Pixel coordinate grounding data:

--------------------------------------------------

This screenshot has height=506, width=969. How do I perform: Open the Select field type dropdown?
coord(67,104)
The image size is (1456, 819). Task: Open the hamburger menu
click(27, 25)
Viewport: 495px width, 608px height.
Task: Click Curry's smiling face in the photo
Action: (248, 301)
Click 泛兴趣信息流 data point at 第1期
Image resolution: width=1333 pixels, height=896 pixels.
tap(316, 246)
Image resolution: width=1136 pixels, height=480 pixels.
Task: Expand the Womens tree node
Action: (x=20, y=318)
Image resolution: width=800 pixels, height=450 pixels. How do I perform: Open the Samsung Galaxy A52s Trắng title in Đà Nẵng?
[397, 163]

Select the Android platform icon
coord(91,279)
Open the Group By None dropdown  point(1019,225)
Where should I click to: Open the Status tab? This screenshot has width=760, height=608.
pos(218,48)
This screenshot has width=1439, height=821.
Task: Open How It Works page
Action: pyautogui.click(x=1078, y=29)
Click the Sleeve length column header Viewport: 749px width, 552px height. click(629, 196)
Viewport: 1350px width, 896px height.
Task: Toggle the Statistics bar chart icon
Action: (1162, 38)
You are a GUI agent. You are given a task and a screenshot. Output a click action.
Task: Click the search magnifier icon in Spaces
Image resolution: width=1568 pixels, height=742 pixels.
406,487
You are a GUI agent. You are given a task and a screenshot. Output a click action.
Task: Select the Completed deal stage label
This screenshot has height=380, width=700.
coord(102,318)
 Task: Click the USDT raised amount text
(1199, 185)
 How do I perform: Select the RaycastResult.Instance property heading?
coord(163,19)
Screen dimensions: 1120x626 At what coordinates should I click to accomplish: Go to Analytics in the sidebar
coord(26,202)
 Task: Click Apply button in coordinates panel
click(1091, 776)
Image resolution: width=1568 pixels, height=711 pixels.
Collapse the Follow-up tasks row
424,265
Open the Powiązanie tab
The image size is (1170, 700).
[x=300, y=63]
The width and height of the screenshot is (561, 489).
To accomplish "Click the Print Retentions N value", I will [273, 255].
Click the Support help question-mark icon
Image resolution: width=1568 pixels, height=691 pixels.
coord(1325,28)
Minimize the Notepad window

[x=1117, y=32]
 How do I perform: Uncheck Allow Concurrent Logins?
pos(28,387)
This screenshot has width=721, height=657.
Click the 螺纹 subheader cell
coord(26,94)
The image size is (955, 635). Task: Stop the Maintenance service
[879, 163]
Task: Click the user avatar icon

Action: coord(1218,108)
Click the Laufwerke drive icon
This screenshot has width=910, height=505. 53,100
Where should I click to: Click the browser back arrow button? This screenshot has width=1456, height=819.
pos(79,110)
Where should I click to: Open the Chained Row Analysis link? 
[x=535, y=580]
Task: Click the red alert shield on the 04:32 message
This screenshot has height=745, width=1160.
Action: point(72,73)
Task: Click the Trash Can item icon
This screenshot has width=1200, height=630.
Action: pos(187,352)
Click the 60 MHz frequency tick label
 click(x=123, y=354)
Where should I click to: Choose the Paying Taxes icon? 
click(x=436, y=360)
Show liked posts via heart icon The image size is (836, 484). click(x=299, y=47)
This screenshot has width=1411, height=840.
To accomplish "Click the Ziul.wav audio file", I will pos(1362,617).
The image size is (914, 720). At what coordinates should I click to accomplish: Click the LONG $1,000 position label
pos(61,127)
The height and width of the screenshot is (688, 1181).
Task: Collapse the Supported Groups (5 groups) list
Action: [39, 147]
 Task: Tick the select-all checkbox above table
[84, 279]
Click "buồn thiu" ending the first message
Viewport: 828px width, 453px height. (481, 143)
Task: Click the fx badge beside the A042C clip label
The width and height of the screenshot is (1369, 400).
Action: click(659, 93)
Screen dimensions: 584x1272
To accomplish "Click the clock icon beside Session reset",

--------------------------------------------------

TASK PROMPT: Restate the data word for word.

FINISHED EXERCISE:
This screenshot has height=506, width=969. How do I perform: Open the Select field type dropdown?
coord(67,104)
The image size is (1456, 819). Task: Open the hamburger menu
click(27, 25)
Viewport: 495px width, 608px height.
Task: Click Curry's smiling face in the photo
Action: (248, 301)
Click 泛兴趣信息流 data point at 第1期
Image resolution: width=1333 pixels, height=896 pixels.
tap(316, 246)
Image resolution: width=1136 pixels, height=480 pixels.
Task: Expand the Womens tree node
Action: (x=20, y=318)
Image resolution: width=800 pixels, height=450 pixels. How do I perform: Open the Samsung Galaxy A52s Trắng title in Đà Nẵng?
[397, 163]

Select the Android platform icon
coord(91,279)
Open the Group By None dropdown  point(1019,225)
Where should I click to: Open the Status tab? This screenshot has width=760, height=608.
pos(218,48)
This screenshot has width=1439, height=821.
Task: Open How It Works page
Action: pyautogui.click(x=1078, y=29)
Click the Sleeve length column header Viewport: 749px width, 552px height. click(629, 196)
Viewport: 1350px width, 896px height.
Task: Toggle the Statistics bar chart icon
Action: (1162, 38)
You are a GUI agent. You are given a task and a screenshot. Output a click action.
Task: Click the search magnifier icon in Spaces
Image resolution: width=1568 pixels, height=742 pixels.
406,487
You are a GUI agent. You are given a task and a screenshot. Output a click action.
Task: Select the Completed deal stage label
This screenshot has height=380, width=700.
coord(102,318)
 Task: Click the USDT raised amount text
(1199, 185)
 How do I perform: Select the RaycastResult.Instance property heading?
coord(163,19)
Screen dimensions: 1120x626 At what coordinates should I click to accomplish: Go to Analytics in the sidebar
coord(26,202)
 Task: Click Apply button in coordinates panel
click(1091, 776)
Image resolution: width=1568 pixels, height=711 pixels.
Collapse the Follow-up tasks row
424,265
Open the Powiązanie tab
The image size is (1170, 700).
[x=300, y=63]
The width and height of the screenshot is (561, 489).
To accomplish "Click the Print Retentions N value", I will [273, 255].
Click the Support help question-mark icon
Image resolution: width=1568 pixels, height=691 pixels.
coord(1325,28)
Minimize the Notepad window

[x=1117, y=32]
 How do I perform: Uncheck Allow Concurrent Logins?
pos(28,387)
This screenshot has width=721, height=657.
Click the 螺纹 subheader cell
coord(26,94)
The image size is (955, 635). Task: Stop the Maintenance service
[879, 163]
Task: Click the user avatar icon

Action: coord(1218,108)
Click the Laufwerke drive icon
This screenshot has width=910, height=505. 53,100
Where should I click to: Click the browser back arrow button? This screenshot has width=1456, height=819.
pos(79,110)
Where should I click to: Open the Chained Row Analysis link? 
[x=535, y=580]
Task: Click the red alert shield on the 04:32 message
This screenshot has height=745, width=1160.
Action: point(72,73)
Task: Click the Trash Can item icon
This screenshot has width=1200, height=630.
Action: pos(187,352)
Click the 60 MHz frequency tick label
 click(x=123, y=354)
Where should I click to: Choose the Paying Taxes icon? 
click(x=436, y=360)
Show liked posts via heart icon The image size is (836, 484). click(x=299, y=47)
This screenshot has width=1411, height=840.
To accomplish "Click the Ziul.wav audio file", I will pos(1362,617).
The image size is (914, 720). At what coordinates should I click to accomplish: Click the LONG $1,000 position label
pos(61,127)
The height and width of the screenshot is (688, 1181).
Task: Collapse the Supported Groups (5 groups) list
Action: [39, 147]
 Task: Tick the select-all checkbox above table
[84, 279]
Click "buồn thiu" ending the first message
Viewport: 828px width, 453px height. (481, 143)
Task: Click the fx badge beside the A042C clip label
The width and height of the screenshot is (1369, 400).
Action: click(659, 93)
Screen dimensions: 584x1272
To accomplish "Click the clock icon beside Session reset",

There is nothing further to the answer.